The current community pharmacy ownership and location rules are a relic of the 20th century which restrict consumer choice and can lead to “silly and perverse” outcomes, a Harper Review panel member has told the AJP.
He says critics of the review’s recommendations need to realise that pharmacy is in one of the best positions of all sectors to compete on a deregulated playing field.
“In an overall sense, the report has been well received, but in those sectors of industry where they see some threat, the general response has been that we like a lot of the other things in the report, but not the area where it touches us,” says Peter Anderson, a Competition Policy Review panel member who recently stepped down from the position of Chief Executive of the Australian Chamber of Commerce and Industry.
“Those who are taking a helicopter view on how our report affects the economy as a whole have generally given it the thumbs up, but those who have reservations only tend to have reservations about a specific impact on them, rather than the underlying principles we advocate.”
The review, released on Tuesday, recommends the gradual removal of the ownership and location rules on community pharmacy, as well as deregulation in other sectors, such as the taxi industry.
The Review also recommends that remaining restrictions on retail trading hours should be removed, and that any jurisdictions choosing to retain restrictions should limit them strictly to Christmas Day, Good Friday and the morning of ANZAC Day.
“Overall I respect the Guild, and I know colleagues in the Guild well; I respect them in the same way I respect my local pharmacist, who’s a Guild member,” Anderson told the AJP.
“But the days of any industry sector mapping out where, when and by whom businesses in that sector are to be conducted is a relic of the last century. We cannot map out where businesses should or should not operate, like putting pieces on a chessboard.
“We have a different consumer environment and a different level of expectation in the general community of freedom of people to enter markets.”
He cited the case of a pharmacist who employed a “loyal and capable” administrative staff member for over 10 years, who would have liked to purchase the pharmacy when the owner sold.
“They couldn’t, because they weren’t a registered pharmacist, yet that staff member knew more about the business than most of the other people working in the business.
“These are silly and perverse outcomes.”
Anderson says that rather than focusing on preventing competition, pharmacists could move forward under a relaxed regulatory model by capitalising on their excellent reputation as health professionals.
“Our report does not seek to favour the rights of supermarkets to operate pharmacies over a local, independently-operated pharmacy,” he stresses.
“The mistake the Guild’s making is that it tries to present the debate as that. And the evidence we received is that even within the regulated pharmacy sectors, there are many different business models, with significant pharmacy chains operating in the pharmacy sector, some of whom are much more sceptical about the model the Guild advocates than it would appear.”

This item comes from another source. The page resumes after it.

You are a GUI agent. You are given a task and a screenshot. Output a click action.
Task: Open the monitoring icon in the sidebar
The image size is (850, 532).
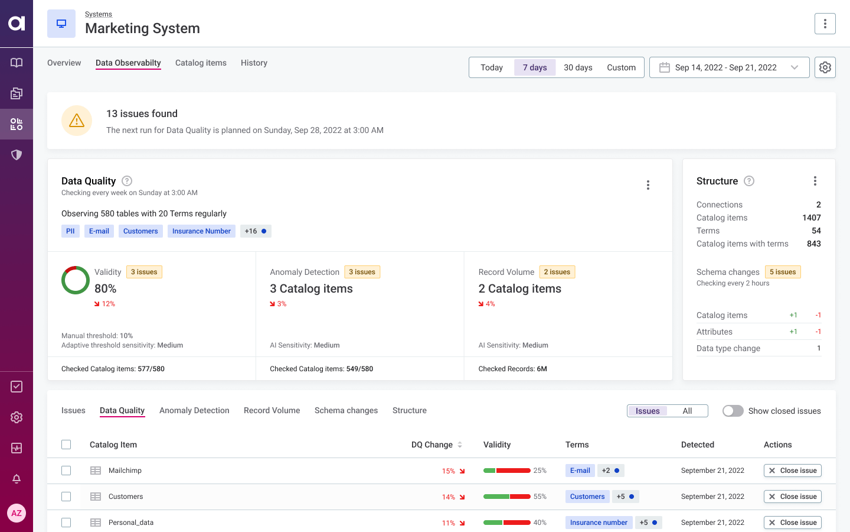tap(16, 124)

Chemist Warehouse, for example, in its submission to the Review, cited an OECD review which found pharmacy sector deregulation in several European countries increased accessibility of medicines to consumers and that price decreases were observed in many countries (the Pharmacy Guild has submitted that this is a misrepresentation of the OECD Review’s findings).
Anderson says that some regulation would be required – for example, there would always need to be a pharmacist in a pharmacy, “but that doesn’t mean pharmacies should be only owned by the registered pharmacist.
“There would need to be regulation to ensure that there is accessibility for all members of the public to medicines; our assessment of the submissions was that getting rid of the ownership and location rules does not compromise that principle in 99% of cases, but in 1% there might need to be community service obligations imposed to ensure access to dispensed medicines.”
There’s no doubt that a change to ownership and location rules would present a competitive threat to some of the existing pharmacies and pharmacy owners, Anderson says.
“That is not ignored by the Panel. Our report does indicate that there need to be appropriate transitions which respect existing investments.
“The idea that the status quo will remain is not sensible, and the industry’s own internal pressures will ultimately open up some of these cracks.”
He says that he has had similar discussions about the impact on small businesses over past regulatory changes, but that good small businesses can thrive by providing good service.
“In my days in South Australia, when the retail trading hours were changed they said it would be the demise of small businesses, and that if fresh meat was sold on the weekends it’d be the demise of butcher’s shops,” Anderson says.
“But we saw small business able to compete with supermarkets if they delivered highly valued, quality products and could engage more closely with their customers.
“I am confident that the strength the pharmacy sector has, in the psychology of the consumer and in the trust they have, would place them in the best position of all smaller businesses for competition from chains.”
Other industries such as taxis do not enjoy such trust, he says.
“So the pharmacy industry is well placed to meet the competition. It just needs to not turn its face against the competition.”